Giovanni Boccaccio, seorang penulis asal Italia hidup melalui wabah yang melanda
kota Florence pada tahun 1348. Pengalaman ini mengilhaminya untuk menulis ‘The Decameron‘,
kisah tujuh pria dan tiga wanita yang melarikan diri dari wabah penyakit dengan melarikan diri ke
sebuah villa di luar kota. Cerita Giovanni sangat menggambarkan keadaan abad pertengahan di
Eropa pada waktu itu.
Masing-masing warga menghindari warga yang lain, hampir tidak ada tetangga yang saling
berhubungan, saudara tidak pernah menghubungi atau hampir tidak pernah mengunjungi satu sama
lain. Wabah penyakit ini lebih buruk dan luar biasa hingga menyebabkan ayah dan ibu menolak
untuk menjenguk anak-anak mereka yang terjangkit wabah, seolah-olah mereka tidak miliki anak.
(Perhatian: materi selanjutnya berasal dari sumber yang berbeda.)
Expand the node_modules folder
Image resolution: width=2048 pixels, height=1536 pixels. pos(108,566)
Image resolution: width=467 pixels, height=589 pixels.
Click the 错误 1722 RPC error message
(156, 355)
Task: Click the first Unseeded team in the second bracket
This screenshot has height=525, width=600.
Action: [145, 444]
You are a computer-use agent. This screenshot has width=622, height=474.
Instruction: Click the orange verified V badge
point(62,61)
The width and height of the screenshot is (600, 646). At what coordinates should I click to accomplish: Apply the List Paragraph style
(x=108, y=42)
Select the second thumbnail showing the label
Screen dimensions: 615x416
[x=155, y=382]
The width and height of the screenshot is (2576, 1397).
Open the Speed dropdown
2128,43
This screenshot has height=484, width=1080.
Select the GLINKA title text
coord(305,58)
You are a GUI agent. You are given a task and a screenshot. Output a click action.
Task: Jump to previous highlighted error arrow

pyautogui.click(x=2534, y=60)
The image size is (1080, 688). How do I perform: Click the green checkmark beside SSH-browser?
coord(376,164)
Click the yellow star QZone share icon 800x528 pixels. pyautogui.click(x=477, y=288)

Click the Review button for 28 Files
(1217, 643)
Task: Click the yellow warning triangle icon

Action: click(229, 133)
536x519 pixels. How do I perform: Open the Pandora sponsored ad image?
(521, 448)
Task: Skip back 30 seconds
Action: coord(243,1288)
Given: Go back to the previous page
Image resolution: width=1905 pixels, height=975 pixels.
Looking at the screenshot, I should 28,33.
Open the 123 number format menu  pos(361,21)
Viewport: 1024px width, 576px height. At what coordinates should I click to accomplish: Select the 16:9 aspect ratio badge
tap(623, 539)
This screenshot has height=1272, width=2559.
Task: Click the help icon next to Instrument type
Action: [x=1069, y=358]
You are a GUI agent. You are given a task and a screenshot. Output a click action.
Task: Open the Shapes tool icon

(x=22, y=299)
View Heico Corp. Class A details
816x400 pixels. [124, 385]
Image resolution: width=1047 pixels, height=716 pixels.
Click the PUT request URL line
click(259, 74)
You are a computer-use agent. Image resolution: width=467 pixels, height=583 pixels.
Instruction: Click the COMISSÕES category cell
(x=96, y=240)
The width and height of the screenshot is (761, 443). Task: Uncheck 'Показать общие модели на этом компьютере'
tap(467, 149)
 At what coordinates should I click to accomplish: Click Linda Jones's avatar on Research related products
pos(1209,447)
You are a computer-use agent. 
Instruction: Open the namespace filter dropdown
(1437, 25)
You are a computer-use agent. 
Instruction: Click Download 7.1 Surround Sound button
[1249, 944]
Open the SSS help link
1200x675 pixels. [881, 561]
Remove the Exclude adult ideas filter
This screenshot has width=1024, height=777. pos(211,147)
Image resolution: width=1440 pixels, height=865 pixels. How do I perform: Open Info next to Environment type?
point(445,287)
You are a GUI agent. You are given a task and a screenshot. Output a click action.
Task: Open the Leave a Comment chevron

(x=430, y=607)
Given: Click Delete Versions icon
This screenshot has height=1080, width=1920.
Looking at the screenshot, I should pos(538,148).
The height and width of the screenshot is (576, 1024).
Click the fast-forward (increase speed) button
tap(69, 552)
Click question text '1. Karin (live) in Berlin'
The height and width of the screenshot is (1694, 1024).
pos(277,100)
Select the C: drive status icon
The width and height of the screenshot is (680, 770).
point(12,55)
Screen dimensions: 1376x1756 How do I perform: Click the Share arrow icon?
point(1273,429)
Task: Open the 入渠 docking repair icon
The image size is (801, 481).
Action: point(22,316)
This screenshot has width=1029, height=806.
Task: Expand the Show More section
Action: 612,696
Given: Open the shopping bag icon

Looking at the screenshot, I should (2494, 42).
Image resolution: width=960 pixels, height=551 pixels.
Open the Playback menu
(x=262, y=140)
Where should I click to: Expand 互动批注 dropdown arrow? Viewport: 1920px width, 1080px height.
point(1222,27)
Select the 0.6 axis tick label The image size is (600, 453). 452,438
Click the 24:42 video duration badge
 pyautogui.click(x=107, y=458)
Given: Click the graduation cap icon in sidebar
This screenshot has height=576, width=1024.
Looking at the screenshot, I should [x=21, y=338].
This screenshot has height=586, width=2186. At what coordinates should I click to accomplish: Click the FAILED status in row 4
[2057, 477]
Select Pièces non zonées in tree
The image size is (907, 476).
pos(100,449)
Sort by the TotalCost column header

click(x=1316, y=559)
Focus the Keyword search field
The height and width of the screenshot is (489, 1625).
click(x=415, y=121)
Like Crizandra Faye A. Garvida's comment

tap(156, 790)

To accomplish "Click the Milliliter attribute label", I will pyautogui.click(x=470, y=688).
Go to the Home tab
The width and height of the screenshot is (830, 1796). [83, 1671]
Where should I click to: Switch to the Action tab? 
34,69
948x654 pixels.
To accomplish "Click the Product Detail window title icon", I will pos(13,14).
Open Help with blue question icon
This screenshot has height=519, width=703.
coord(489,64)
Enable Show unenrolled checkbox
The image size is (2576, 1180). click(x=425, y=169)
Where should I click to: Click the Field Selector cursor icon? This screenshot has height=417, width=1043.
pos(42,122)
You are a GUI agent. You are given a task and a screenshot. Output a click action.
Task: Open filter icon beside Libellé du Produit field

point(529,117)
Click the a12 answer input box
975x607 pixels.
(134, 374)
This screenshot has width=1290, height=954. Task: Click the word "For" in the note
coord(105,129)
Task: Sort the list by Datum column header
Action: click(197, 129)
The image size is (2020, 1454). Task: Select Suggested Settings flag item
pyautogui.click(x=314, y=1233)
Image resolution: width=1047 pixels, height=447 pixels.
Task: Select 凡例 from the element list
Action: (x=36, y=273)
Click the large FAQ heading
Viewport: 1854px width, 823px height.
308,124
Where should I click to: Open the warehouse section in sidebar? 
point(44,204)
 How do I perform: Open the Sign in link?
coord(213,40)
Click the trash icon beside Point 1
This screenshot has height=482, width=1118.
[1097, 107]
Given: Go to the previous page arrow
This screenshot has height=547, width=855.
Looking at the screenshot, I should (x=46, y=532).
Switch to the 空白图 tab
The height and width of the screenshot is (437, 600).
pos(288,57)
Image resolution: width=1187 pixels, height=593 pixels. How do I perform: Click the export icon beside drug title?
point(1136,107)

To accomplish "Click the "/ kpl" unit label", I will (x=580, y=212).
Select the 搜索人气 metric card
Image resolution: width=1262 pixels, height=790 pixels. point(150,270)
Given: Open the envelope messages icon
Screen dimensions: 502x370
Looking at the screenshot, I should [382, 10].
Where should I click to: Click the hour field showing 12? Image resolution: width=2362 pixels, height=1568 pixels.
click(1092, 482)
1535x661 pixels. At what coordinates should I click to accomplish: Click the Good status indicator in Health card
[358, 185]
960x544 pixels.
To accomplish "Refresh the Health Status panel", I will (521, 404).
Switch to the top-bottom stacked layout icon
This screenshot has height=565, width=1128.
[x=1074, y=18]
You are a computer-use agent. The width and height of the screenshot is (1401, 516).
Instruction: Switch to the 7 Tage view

Banyak pria dan wanita jatuh sakit, dibiarkan tanpa perawatan apapun kecuali dari rasa sosial
teman (tapi hanya sedikit), meskipun banyak yang mencoba membayar dengan upah tinggi tetapi
tidak memiliki banyak kesempatan memperolehnya.
Nasib yang sangat menyedihkan menimpa kalangan kelas bawah dan sebagian besar kelas
menengah. Kebanyakan dari mereka tetap tinggal di rumah, hidup dengan kemiskinan dan harapan
keselamatan, ribuan orang jatuh sakit. Mereka tidak mendapatkan perawatan dan perhatian, hampir
semua penderita wabah penyakit meninggal. Banyak yang mengakhiri hidup di jalan-jalan malam
hari dan siang hari, meninggal di rumah-rumah mereka yang diketahui mati karena tetangga
mencium bau mayat membusuk. Mereka yang lebih peduli tergerak oleh amal agama akan
menyingkirkan mayat-mayat yang membusuk. Dengan bantuan porter, mereka membawa mayat
(yang terkena wabah penyakit) keluar dari rumah dan meletakkannya di pintu.